## What to produce
Could you reproduce every one of the rows below word for word, with nothing changed?

## Input rows
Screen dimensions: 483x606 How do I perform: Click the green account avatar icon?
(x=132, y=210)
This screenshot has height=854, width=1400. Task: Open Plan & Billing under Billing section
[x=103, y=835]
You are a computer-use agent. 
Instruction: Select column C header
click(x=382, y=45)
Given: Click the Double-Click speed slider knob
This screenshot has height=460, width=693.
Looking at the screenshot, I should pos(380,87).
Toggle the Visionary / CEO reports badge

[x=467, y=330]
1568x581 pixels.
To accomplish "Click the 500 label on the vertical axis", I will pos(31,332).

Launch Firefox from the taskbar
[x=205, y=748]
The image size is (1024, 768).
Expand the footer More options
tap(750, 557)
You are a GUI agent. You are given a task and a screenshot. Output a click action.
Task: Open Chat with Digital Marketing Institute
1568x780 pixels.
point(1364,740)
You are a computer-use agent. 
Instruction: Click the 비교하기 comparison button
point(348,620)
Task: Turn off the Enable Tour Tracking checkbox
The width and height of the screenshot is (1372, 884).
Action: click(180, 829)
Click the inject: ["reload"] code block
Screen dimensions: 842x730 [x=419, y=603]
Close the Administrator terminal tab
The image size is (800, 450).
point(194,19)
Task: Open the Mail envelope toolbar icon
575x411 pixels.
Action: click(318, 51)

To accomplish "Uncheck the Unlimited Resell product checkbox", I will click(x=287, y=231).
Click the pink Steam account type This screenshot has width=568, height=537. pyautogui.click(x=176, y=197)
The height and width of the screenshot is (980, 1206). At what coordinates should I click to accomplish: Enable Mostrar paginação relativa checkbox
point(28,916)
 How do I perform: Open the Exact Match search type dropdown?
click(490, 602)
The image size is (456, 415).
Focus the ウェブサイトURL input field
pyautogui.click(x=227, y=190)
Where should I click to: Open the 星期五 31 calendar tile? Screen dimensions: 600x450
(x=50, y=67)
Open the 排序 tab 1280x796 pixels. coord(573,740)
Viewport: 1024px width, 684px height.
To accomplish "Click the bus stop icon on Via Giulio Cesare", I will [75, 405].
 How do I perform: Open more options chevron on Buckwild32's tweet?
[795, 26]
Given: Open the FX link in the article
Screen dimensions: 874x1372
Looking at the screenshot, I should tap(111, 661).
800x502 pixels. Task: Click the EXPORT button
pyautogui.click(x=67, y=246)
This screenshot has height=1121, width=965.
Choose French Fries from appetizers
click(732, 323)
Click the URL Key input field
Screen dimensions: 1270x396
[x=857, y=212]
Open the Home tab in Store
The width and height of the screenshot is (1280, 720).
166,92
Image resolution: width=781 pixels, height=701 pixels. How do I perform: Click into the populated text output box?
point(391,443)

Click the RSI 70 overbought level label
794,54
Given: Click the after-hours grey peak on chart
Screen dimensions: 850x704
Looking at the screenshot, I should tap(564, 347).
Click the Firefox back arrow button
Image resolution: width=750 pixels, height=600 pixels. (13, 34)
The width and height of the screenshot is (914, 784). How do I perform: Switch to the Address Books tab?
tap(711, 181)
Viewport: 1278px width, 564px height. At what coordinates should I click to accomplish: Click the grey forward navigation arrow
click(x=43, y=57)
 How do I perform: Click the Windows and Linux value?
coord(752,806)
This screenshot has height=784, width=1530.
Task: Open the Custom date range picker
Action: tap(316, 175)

## Finished task
Screen dimensions: 483x606 How do I perform: Click the green account avatar icon?
(x=132, y=210)
This screenshot has height=854, width=1400. Task: Open Plan & Billing under Billing section
[x=103, y=835]
You are a computer-use agent. 
Instruction: Select column C header
click(x=382, y=45)
Given: Click the Double-Click speed slider knob
This screenshot has height=460, width=693.
Looking at the screenshot, I should pos(380,87).
Toggle the Visionary / CEO reports badge

[x=467, y=330]
1568x581 pixels.
To accomplish "Click the 500 label on the vertical axis", I will pos(31,332).

Launch Firefox from the taskbar
[x=205, y=748]
The image size is (1024, 768).
Expand the footer More options
tap(750, 557)
You are a GUI agent. You are given a task and a screenshot. Output a click action.
Task: Open Chat with Digital Marketing Institute
1568x780 pixels.
point(1364,740)
You are a computer-use agent. 
Instruction: Click the 비교하기 comparison button
point(348,620)
Task: Turn off the Enable Tour Tracking checkbox
The width and height of the screenshot is (1372, 884).
Action: click(180, 829)
Click the inject: ["reload"] code block
Screen dimensions: 842x730 [x=419, y=603]
Close the Administrator terminal tab
The image size is (800, 450).
point(194,19)
Task: Open the Mail envelope toolbar icon
575x411 pixels.
Action: click(318, 51)

To accomplish "Uncheck the Unlimited Resell product checkbox", I will click(x=287, y=231).
Click the pink Steam account type This screenshot has width=568, height=537. pyautogui.click(x=176, y=197)
The height and width of the screenshot is (980, 1206). At what coordinates should I click to accomplish: Enable Mostrar paginação relativa checkbox
point(28,916)
 How do I perform: Open the Exact Match search type dropdown?
click(490, 602)
The image size is (456, 415).
Focus the ウェブサイトURL input field
pyautogui.click(x=227, y=190)
Where should I click to: Open the 星期五 31 calendar tile? Screen dimensions: 600x450
(x=50, y=67)
Open the 排序 tab 1280x796 pixels. coord(573,740)
Viewport: 1024px width, 684px height.
To accomplish "Click the bus stop icon on Via Giulio Cesare", I will [75, 405].
 How do I perform: Open more options chevron on Buckwild32's tweet?
[795, 26]
Given: Open the FX link in the article
Screen dimensions: 874x1372
Looking at the screenshot, I should tap(111, 661).
800x502 pixels. Task: Click the EXPORT button
pyautogui.click(x=67, y=246)
This screenshot has height=1121, width=965.
Choose French Fries from appetizers
click(732, 323)
Click the URL Key input field
Screen dimensions: 1270x396
[x=857, y=212]
Open the Home tab in Store
The width and height of the screenshot is (1280, 720).
166,92
Image resolution: width=781 pixels, height=701 pixels. How do I perform: Click into the populated text output box?
point(391,443)

Click the RSI 70 overbought level label
794,54
Given: Click the after-hours grey peak on chart
Screen dimensions: 850x704
Looking at the screenshot, I should tap(564, 347).
Click the Firefox back arrow button
Image resolution: width=750 pixels, height=600 pixels. (13, 34)
The width and height of the screenshot is (914, 784). How do I perform: Switch to the Address Books tab?
tap(711, 181)
Viewport: 1278px width, 564px height. At what coordinates should I click to accomplish: Click the grey forward navigation arrow
click(x=43, y=57)
 How do I perform: Click the Windows and Linux value?
coord(752,806)
This screenshot has height=784, width=1530.
Task: Open the Custom date range picker
Action: tap(316, 175)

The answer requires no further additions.